I arrive at the Bear River crossing and pull over. With my hands on the railing, I watch the water, knowing that 75% comes redirected from the Yuba. It’s hard to believe this fast-flowing river may soon become a reservoir if Nevada Irrigation District builds its proposed “Centennial Dam.” With two other dams on the Bear River, this is the last remaining stretch of free flowing water.
At the end of Dog Bar, I turn left for the Bear River Campground. 
People gather along the river panning for gold. I see young children, teens, parents, and older folks. The stormy winter unearthed far more gold than we saw during the drought, I’m told.
I walk the entire length of Bear River Campground, listening to the river’s soothing music. When I come to a patch of Miner’s Lettuce, I sit down and eat a few leaves. The river lulls my senses as it spill over rocks and laps against the shore. Native bees add their notes to the song, pausing when they alight on wildflower petals.
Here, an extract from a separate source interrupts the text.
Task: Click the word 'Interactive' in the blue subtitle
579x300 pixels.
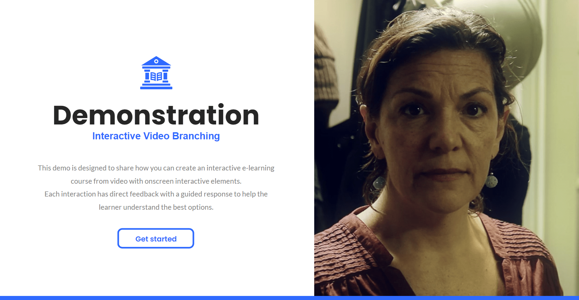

The wind brushes against the river and caresses my face; it feels fresh, as if it has never been sullied by man’s emissions. I place both my hands to the ground. My heart fills with dread thinking this land will be entirely underwater if the dam is build.
When I reach the trailhead, I see a man collecting data next to a county truck.
“Mornin,” he says.
“Howdy.”
“You picked a good time to visit the campgrounds.”
“Because it’s empty?”
“That’s right. You been here in summer?”
“No, I just moved here recently. Is it a madhouse in summer?”
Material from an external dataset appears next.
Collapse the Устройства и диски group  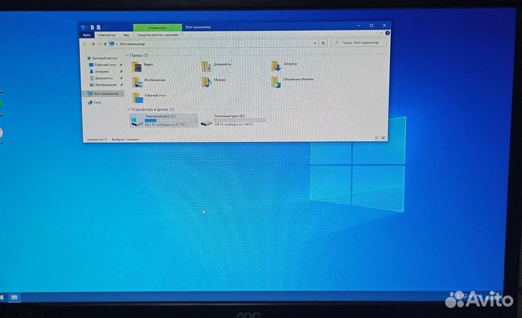click(127, 109)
“Oh yes, lots of people camp here. It’s only $10 a night.”
“Wow! That’s the best deal in California.”
He laughs, “I wouldn’t doubt it. Where’d you live before you moved here?”
“My last home was in San Luis Obispo.”
“Ah. I went to Cachuma Dam a few years ago,” he says.
I look in his face and see the monstrous cement wall and dead zones lining the perimeter of the reservoir, the hallmarks of a dam. “It’d be a shame to see that here.”
“I’d hate to see that here,” he looks down at his spreadsheet.
“I’ll leave you to your work,” I say. “Have a good one.”
“You, too. Enjoy your walk.”
The trail follows the river closely at the base of a steep incline covered with ferns and wildflowers. Deer trails split off and lead to secluded nooks at the river’s edge. As a child, I would have played pretend in these nooks, imagining a time before modern development. I wonder if these are the locations where the indigenous Nisenan tribespeople continue their ceremonies with reverence to ancient traditions; I remember learning the Nisenan people in our area were stripped of their land and hunted like animals during the gold rush.
I pass beneath a flowering tree, petals flutter to the ground like a gesture of love. Cottonwoods sprout bright green foliage on every branch. 
Finding a large rock at the water’s edge, I listen to the river’s song and commune with the beauty around me. Soon, when the rain subsides, the river will return to a brilliant blue, all the trees will be green again, their leaves will flutter in the wind like tiny fans; the banks will recede below the tree line, and people will enter the river on kayaks and rafts finding refuge from their busy lives.
I think about the Nevada Irrigation District. They say the dam is a solution to climate change-driven water shortages, but don’t they know water evaporates rapidly off the top of a reservoir? Don’t they see that their other two dams on this river are never at full capacity?
I think about our Congressional Representative Doug LaMalfa. Nevada Irrigation District has requested he sell them our public land, the land I sit upon, so they can build the dam. He has already voted to pull back the EPA clean power plan, lift the moratorium on federal land coal leases, and roll back environmental regulations. I ask him regularly to share his stance on selling our land, the land I sit upon, but I have not heard back from him. I can only guess at his intentions.
I place my hand into the cold river, the snowmelt. It brushes through my fingers and against my palm. I savor the moment, knowing I may not have this opportunity next year.